• [SOURCE]:
----------------------------------------
- 41°40′13″N 87°59′40″W﻿ / ﻿41.6702°N 87.9945°W
- Location: Lemont
- Country: United States
- Denomination: Roman Catholic
- Website: SS Cyril and Methodius's Parish

History
- Founded: 1884
- Founder: Polish immigrants
- Dedication: SS. Cyril and Methodius

Architecture
- Functional status: Active
- Heritage designation: For Polish immigrants
- Architect: Erhard Brielmaier
- Architectural type: Church
- Style: Polish Cathedral style
- Completed: 1929

Specifications
- Materials: Brick

= SS. Cyril and Methodius in Lemont =

SS. Cyril and Methodius in Lemont (Kościół Świętego Cyryla i Metodego) - historic church of the Roman Catholic Archdiocese of Chicago, located in Lemont, Illinois.

It is a prime example of the so-called 'Polish Cathedral style' of churches in both its opulence and grand scale. Along with the Hindu Temple of Greater Chicago, it is one of the two monumental religious edifices that dominate the Lemont skyline.

==History==
Poles are noted in the Lemont area as early as 1860 working in the local quarries. SS. Cyril and Methodius parish was founded in 1884 as a Polish parish. The surrounding area was called Jasna Góra, in reverence to the shrine of the Black Madonna in Poland. The parish offers mass in both Polish and English and is currently home to 1,965 families.

==Architecture==
The church was designed by Erhard Brielmaier, and sons, who are most well known for their design of the magnificent St. Josaphat Basilica in Milwaukee as well as the now closed parish of St. Salomea in Roseland. The Romanesque style edifice was completed in 1929, replacing a former church that burned down in 1928. Some of the church's highlights are the beautiful original rose window, the new entryway, and the church's steeple which is the highest elevation in all of Cook County, Illinois.
----------------------------------------
• [DATA BLOCK]:

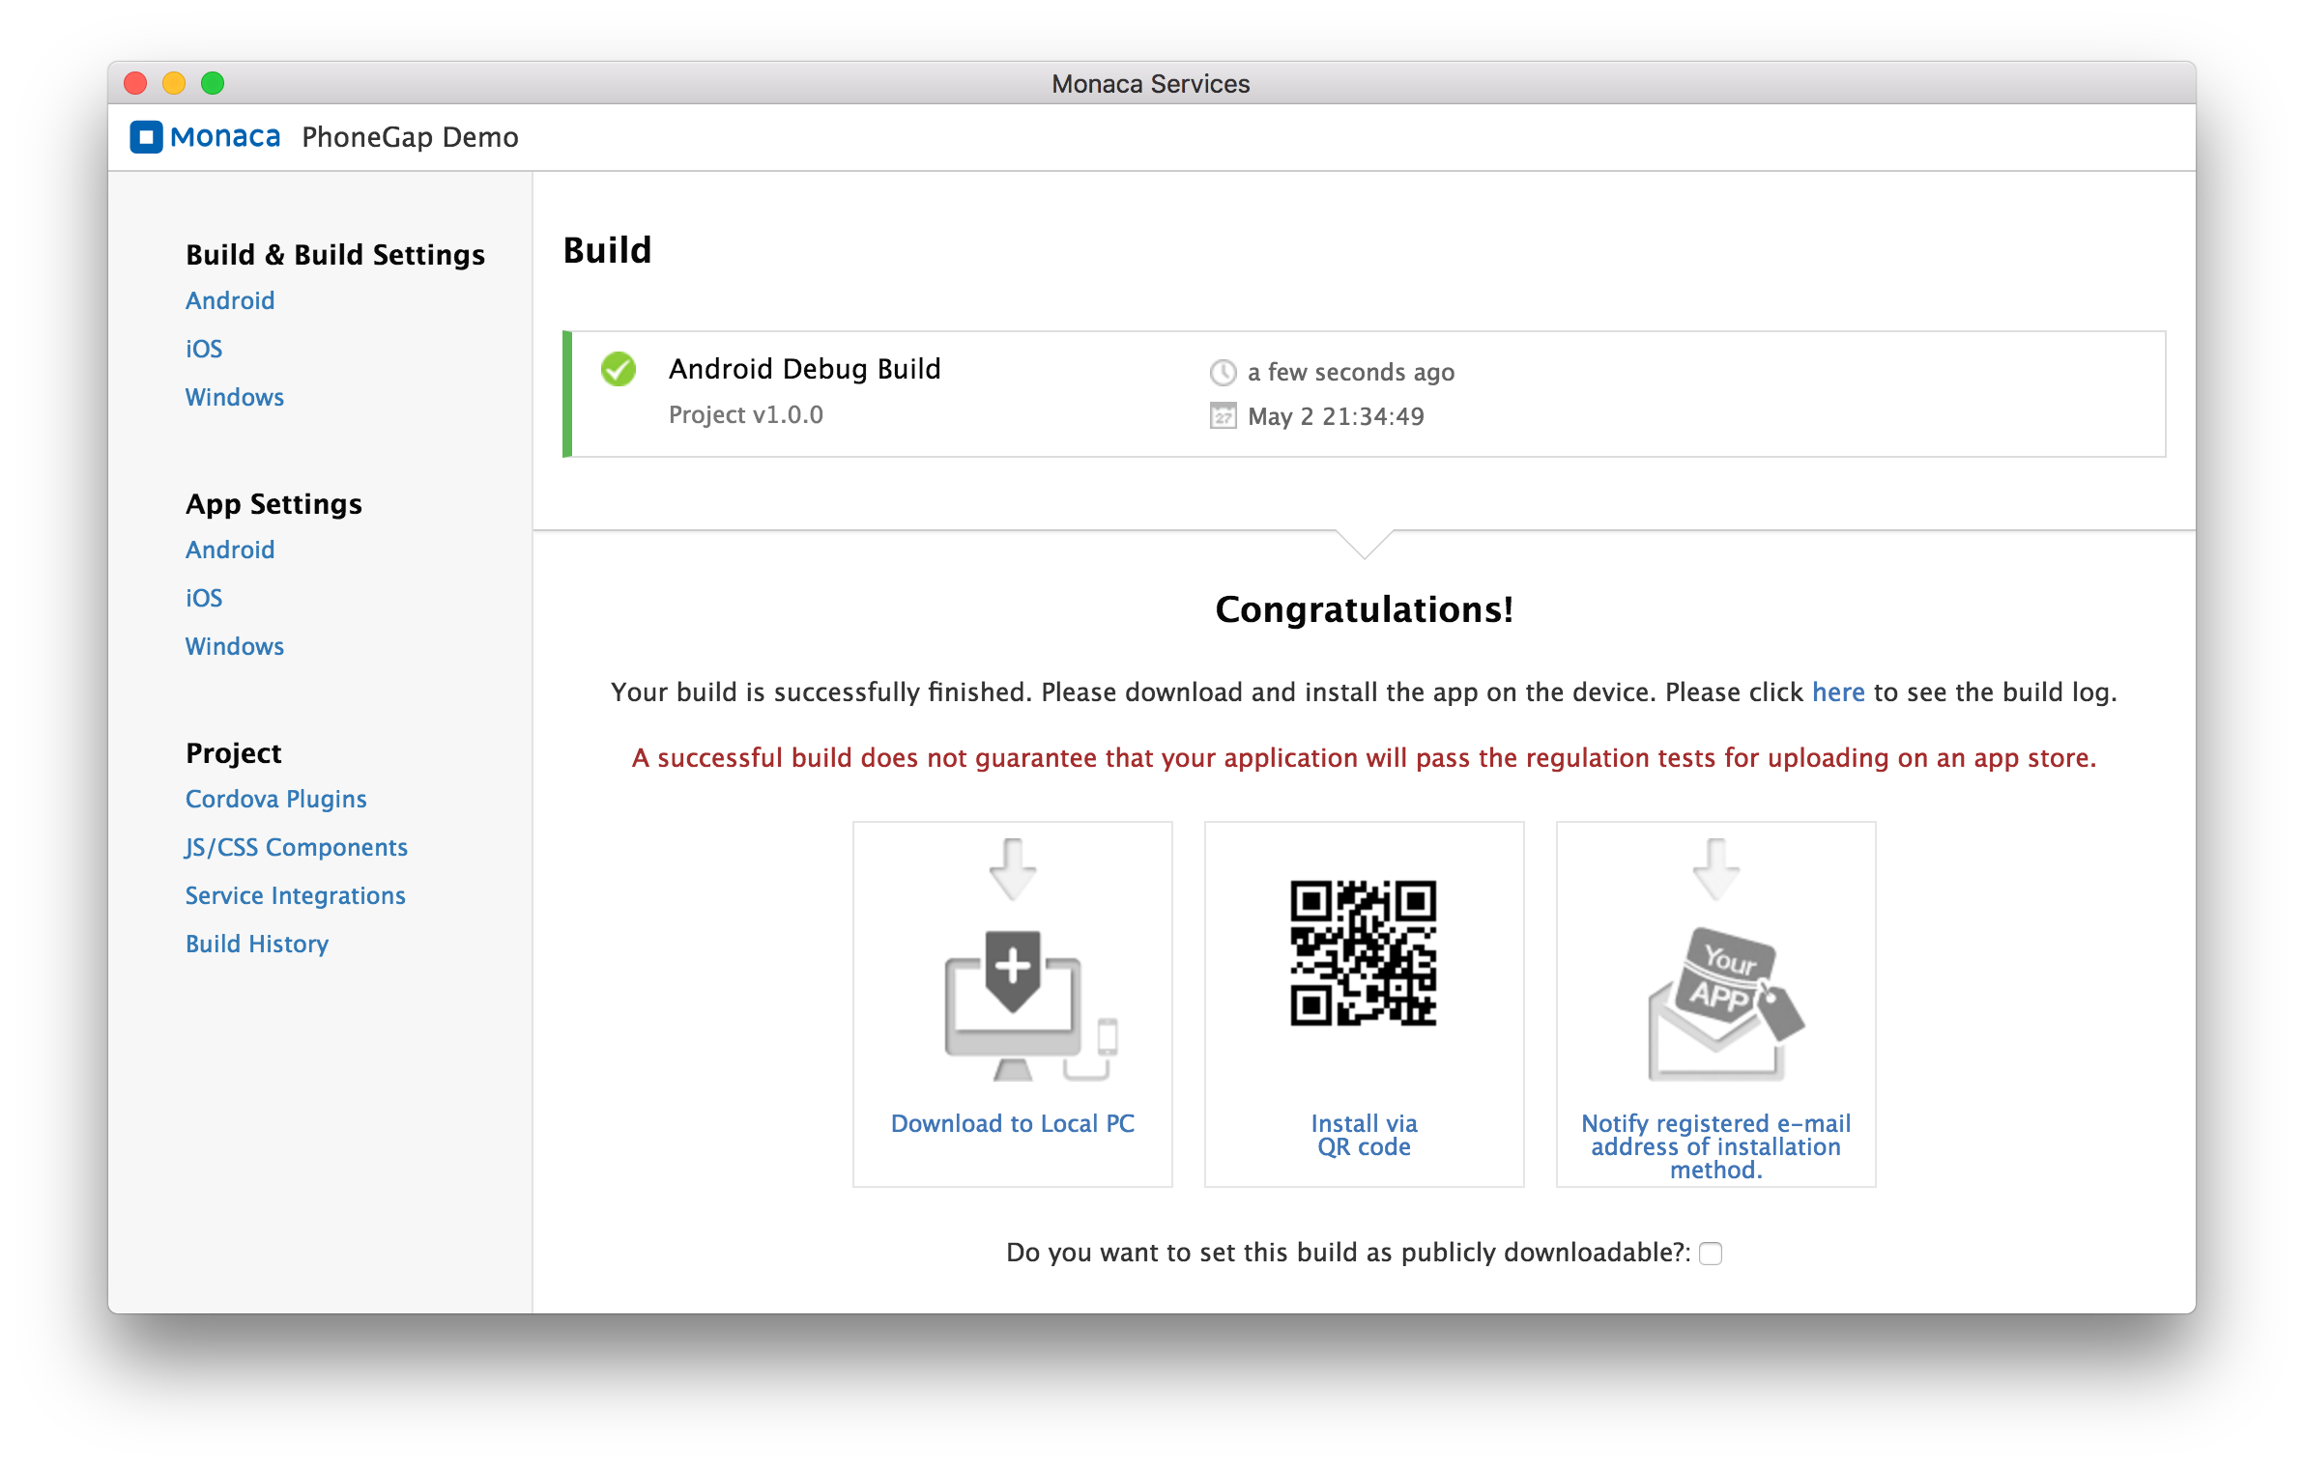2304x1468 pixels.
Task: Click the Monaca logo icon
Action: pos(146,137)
----------------------------------------
• [YOUR TASK]: Pick up the piece on SS. Cyril and Methodius in Lemont after its last sentence and keep it going.

• [RESPONSE]:
==Patron saints==
Cyril and Methodius were brothers born of Macedonian nobility, who became priests in Constantinople. They evangelized to the Slavic peoples, translated the liturgy into Slavonic and made numerous converts. They are also credited with devising and spreading the Glagolitic alphabet, which was used for Slavonic manuscripts before the development of the Cyrillic, the alphabet derived from Glagolitic, that, with small modifications, is still used in a number of Slavic languages. Both brothers were canonized in The Eastern Orthodox Church as "equal-to-apostles". In the Roman Catholic Church they are also jointly revered as Apostles to the Slavs and their cult was further glorified in 1980 when Pope John Paul II declared them the patron saints of Europe.

==Church in architecture books==

- Sinkevitch, Alice (2004). "The AIA Guide to Chicago"
- Schulze, Franz (2003). "Chicago's Famous Buildings"
- McNamara, Denis R. (2005). "Heavenly City: The Architectural Tradition of Catholic Chicago"
- Chiat, Marylin (2004). "The Spiritual Traveler: Chicago and Illinois: A Guide to Sacred Sites and Peaceful Places"
- Lane, George A. (1982). "Chicago Churches and Synagogues: An Architectural Pilgrimage"
- Kantowicz, Edward R. (2007). "The Archdiocese of Chicago: A Journey of Faith"
- Kociolek, Jacek (2002). "Kościoły Polskie w Chicago {Polish Churches of Chicago}"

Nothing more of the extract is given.